Each entry needs to be reproduced verbatim.

Provided records: Begin

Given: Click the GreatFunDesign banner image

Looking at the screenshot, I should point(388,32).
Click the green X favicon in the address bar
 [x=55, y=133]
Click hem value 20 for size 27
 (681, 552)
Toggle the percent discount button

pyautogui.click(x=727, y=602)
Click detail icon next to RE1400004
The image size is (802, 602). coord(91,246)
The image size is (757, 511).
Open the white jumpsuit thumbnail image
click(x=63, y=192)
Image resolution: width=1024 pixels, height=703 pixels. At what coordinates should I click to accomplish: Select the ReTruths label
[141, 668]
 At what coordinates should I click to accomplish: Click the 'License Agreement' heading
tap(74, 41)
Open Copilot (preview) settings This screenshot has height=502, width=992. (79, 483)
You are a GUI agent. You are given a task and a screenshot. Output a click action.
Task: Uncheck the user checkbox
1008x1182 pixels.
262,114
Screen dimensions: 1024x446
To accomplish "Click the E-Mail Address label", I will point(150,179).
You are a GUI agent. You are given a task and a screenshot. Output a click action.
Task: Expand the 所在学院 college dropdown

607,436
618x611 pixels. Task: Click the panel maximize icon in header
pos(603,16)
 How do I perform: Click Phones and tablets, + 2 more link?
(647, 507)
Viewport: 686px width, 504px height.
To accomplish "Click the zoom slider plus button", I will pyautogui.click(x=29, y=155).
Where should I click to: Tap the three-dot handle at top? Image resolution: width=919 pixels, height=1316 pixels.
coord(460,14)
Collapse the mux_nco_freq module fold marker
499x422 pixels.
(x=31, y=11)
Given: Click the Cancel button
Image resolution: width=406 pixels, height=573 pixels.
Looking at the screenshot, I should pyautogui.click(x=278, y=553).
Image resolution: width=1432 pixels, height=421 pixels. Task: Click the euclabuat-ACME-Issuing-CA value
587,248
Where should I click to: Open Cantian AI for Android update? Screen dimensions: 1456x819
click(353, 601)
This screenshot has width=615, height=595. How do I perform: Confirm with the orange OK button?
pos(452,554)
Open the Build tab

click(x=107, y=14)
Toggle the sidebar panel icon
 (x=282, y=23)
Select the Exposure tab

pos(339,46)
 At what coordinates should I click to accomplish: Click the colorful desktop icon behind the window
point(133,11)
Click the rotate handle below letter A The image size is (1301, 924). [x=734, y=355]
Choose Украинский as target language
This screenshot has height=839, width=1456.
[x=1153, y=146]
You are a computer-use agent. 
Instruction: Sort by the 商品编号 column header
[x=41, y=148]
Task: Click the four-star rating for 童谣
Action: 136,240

Provided records: End

Solution to the problem =>
Given: Click the GreatFunDesign banner image

Looking at the screenshot, I should point(388,32).
Click the green X favicon in the address bar
 [x=55, y=133]
Click hem value 20 for size 27
 (681, 552)
Toggle the percent discount button

pyautogui.click(x=727, y=602)
Click detail icon next to RE1400004
The image size is (802, 602). coord(91,246)
The image size is (757, 511).
Open the white jumpsuit thumbnail image
click(x=63, y=192)
Image resolution: width=1024 pixels, height=703 pixels. At what coordinates should I click to accomplish: Select the ReTruths label
[141, 668]
 At what coordinates should I click to accomplish: Click the 'License Agreement' heading
tap(74, 41)
Open Copilot (preview) settings This screenshot has height=502, width=992. (79, 483)
You are a GUI agent. You are given a task and a screenshot. Output a click action.
Task: Uncheck the user checkbox
1008x1182 pixels.
262,114
Screen dimensions: 1024x446
To accomplish "Click the E-Mail Address label", I will point(150,179).
You are a GUI agent. You are given a task and a screenshot. Output a click action.
Task: Expand the 所在学院 college dropdown

607,436
618x611 pixels. Task: Click the panel maximize icon in header
pos(603,16)
 How do I perform: Click Phones and tablets, + 2 more link?
(647, 507)
Viewport: 686px width, 504px height.
To accomplish "Click the zoom slider plus button", I will pyautogui.click(x=29, y=155).
Where should I click to: Tap the three-dot handle at top? Image resolution: width=919 pixels, height=1316 pixels.
coord(460,14)
Collapse the mux_nco_freq module fold marker
499x422 pixels.
(x=31, y=11)
Given: Click the Cancel button
Image resolution: width=406 pixels, height=573 pixels.
Looking at the screenshot, I should pyautogui.click(x=278, y=553).
Image resolution: width=1432 pixels, height=421 pixels. Task: Click the euclabuat-ACME-Issuing-CA value
587,248
Where should I click to: Open Cantian AI for Android update? Screen dimensions: 1456x819
click(353, 601)
This screenshot has width=615, height=595. How do I perform: Confirm with the orange OK button?
pos(452,554)
Open the Build tab

click(x=107, y=14)
Toggle the sidebar panel icon
 (x=282, y=23)
Select the Exposure tab

pos(339,46)
 At what coordinates should I click to accomplish: Click the colorful desktop icon behind the window
point(133,11)
Click the rotate handle below letter A The image size is (1301, 924). [x=734, y=355]
Choose Украинский as target language
This screenshot has height=839, width=1456.
[x=1153, y=146]
You are a computer-use agent. 
Instruction: Sort by the 商品编号 column header
[x=41, y=148]
Task: Click the four-star rating for 童谣
Action: 136,240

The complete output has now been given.